White was one of a few celebrities including actor and producer Michael J. Fox that suffer from Parkinson's Disease. Others include former President George H.W. Bush, boxing great Muhammad Ali who was diagnosed at age 42, county singer Johnny Cash, politician George Wallace, Golden Girl Estelle Getty, baseball great Kirk Gibson and evangelist Pastor Billy Graham to name a few.

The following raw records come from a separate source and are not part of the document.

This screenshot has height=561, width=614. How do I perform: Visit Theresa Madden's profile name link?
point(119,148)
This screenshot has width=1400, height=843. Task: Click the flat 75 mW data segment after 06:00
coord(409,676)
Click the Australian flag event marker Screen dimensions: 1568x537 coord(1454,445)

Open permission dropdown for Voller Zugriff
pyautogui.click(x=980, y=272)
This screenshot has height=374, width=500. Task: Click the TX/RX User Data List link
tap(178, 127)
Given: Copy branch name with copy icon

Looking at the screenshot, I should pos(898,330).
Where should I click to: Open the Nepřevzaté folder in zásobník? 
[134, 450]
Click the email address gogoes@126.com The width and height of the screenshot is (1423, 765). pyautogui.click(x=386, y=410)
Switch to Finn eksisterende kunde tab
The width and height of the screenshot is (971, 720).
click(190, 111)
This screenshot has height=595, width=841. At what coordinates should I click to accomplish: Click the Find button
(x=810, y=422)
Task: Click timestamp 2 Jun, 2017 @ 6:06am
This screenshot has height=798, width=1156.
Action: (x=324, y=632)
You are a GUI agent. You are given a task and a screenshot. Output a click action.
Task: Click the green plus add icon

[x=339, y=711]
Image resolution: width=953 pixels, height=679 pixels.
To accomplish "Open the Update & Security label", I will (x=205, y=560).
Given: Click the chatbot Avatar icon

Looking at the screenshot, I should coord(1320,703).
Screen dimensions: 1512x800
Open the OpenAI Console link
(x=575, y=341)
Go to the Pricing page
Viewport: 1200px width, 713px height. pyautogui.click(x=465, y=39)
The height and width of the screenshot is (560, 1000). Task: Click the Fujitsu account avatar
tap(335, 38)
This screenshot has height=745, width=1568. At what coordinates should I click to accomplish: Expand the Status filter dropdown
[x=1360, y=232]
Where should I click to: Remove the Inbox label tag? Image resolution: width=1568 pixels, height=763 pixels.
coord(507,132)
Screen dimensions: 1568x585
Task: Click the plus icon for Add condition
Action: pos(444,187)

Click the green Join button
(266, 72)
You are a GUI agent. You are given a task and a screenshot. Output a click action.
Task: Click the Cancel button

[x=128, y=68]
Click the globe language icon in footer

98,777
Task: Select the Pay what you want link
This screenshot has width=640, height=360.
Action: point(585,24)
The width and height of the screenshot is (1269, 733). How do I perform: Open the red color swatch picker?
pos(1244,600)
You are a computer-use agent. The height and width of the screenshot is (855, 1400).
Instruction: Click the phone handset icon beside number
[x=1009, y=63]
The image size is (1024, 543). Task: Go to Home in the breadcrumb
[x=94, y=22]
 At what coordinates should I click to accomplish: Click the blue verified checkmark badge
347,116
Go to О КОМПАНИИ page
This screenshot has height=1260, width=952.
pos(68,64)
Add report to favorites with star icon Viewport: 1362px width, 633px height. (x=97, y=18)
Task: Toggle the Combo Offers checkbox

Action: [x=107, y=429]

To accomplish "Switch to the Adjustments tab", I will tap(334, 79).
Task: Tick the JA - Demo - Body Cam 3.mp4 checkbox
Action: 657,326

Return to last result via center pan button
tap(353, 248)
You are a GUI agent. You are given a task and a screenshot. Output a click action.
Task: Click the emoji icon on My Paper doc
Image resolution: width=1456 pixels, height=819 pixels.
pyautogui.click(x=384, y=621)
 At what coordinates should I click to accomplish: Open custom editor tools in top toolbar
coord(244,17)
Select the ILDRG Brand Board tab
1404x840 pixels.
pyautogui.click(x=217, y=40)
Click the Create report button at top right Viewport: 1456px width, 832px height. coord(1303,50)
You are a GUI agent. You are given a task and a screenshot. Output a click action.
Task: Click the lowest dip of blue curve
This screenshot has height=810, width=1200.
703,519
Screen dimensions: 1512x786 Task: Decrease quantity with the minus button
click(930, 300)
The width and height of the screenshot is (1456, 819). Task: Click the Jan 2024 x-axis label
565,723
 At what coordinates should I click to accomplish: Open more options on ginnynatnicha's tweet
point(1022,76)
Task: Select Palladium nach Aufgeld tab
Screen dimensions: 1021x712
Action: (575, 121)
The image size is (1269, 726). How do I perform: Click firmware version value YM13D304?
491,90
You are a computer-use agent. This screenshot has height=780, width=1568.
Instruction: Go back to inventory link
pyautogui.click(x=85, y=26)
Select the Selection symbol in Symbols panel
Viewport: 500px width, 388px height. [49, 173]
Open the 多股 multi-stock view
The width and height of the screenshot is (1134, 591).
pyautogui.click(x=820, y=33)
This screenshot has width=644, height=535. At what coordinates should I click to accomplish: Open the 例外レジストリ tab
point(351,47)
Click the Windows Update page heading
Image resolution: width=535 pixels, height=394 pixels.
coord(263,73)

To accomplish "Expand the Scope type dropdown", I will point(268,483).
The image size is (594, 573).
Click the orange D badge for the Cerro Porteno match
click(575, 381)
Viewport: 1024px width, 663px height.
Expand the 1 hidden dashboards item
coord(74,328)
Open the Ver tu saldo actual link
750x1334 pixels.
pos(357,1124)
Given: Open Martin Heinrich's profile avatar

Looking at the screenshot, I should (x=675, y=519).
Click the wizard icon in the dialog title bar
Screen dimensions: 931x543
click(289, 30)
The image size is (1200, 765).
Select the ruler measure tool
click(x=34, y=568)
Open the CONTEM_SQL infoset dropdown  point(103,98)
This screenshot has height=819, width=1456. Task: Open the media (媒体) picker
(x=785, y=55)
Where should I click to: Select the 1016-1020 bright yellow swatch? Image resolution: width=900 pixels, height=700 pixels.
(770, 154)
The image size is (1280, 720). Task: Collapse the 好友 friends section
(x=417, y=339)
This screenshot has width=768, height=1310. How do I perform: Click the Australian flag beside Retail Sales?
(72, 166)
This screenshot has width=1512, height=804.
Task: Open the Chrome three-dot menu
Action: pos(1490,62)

Approximately one million adults in the USA are thought to live with Parkinson's disease; over 60,000 are diagnosed annually. The real figure is probably much higher when taking into account those who go undetected. According to the Parkinson's Disease Foundation, the economic toll of the disease in the USA is nearly $25 billion annually, including direct and indirect costs. This includes the cost of Long Term Health Care which is not normally paid for by regular health insurance or Medicare. Homecare can cost anywhere from $3500 to $6000 a month depending on where in the country a person lives and the amount of care they require. The average annual medication costs for an American with Parkinson's disease is between $2,500 and $10,000.
In the majority of cases, symptoms start to appear after the age of 50. However, in about 4% to 5% of cases the sufferer is younger than 40 years. When signs and symptoms develop in an individual aged between 21 and 40 years, it is known as Young-onset Parkinson's disease.
The band's early sound was jazzy but evolved into an exuberant, horn-driven mix of jazz, funk, gospel and Big Band music. Their appeal wasn't just on records but on stage, with their concerts a whirl of dancing, fog machines, multicolored lights and glittery costumes. Earth, Wind & Fire performed everywhere from the Super Bowl to the White House.
Earth, Wind and Fire had seven top-ten hits, “Shining Star”, “Sing a Song”, “Got to Get You Into My Life”, “September”, “Boogie Wonderland”, “After the Love Has Gone” and “Let’s Groove”.
White also had a substantial side career producing other artists, including Barbra Streisand and Cher. In the 1970s, he co-wrote and co-produced the Emotions' number one hit "Best of My Love."
He was born in Memphis in 1941, the son of a doctor and grandson of a New Orleans piano player. He showed musical gifts at an early age, studying at the Chicago Conservancy. During the 1960s, he backed Muddy Waters, The Impressions and others and worked as a session drummer in Chicago.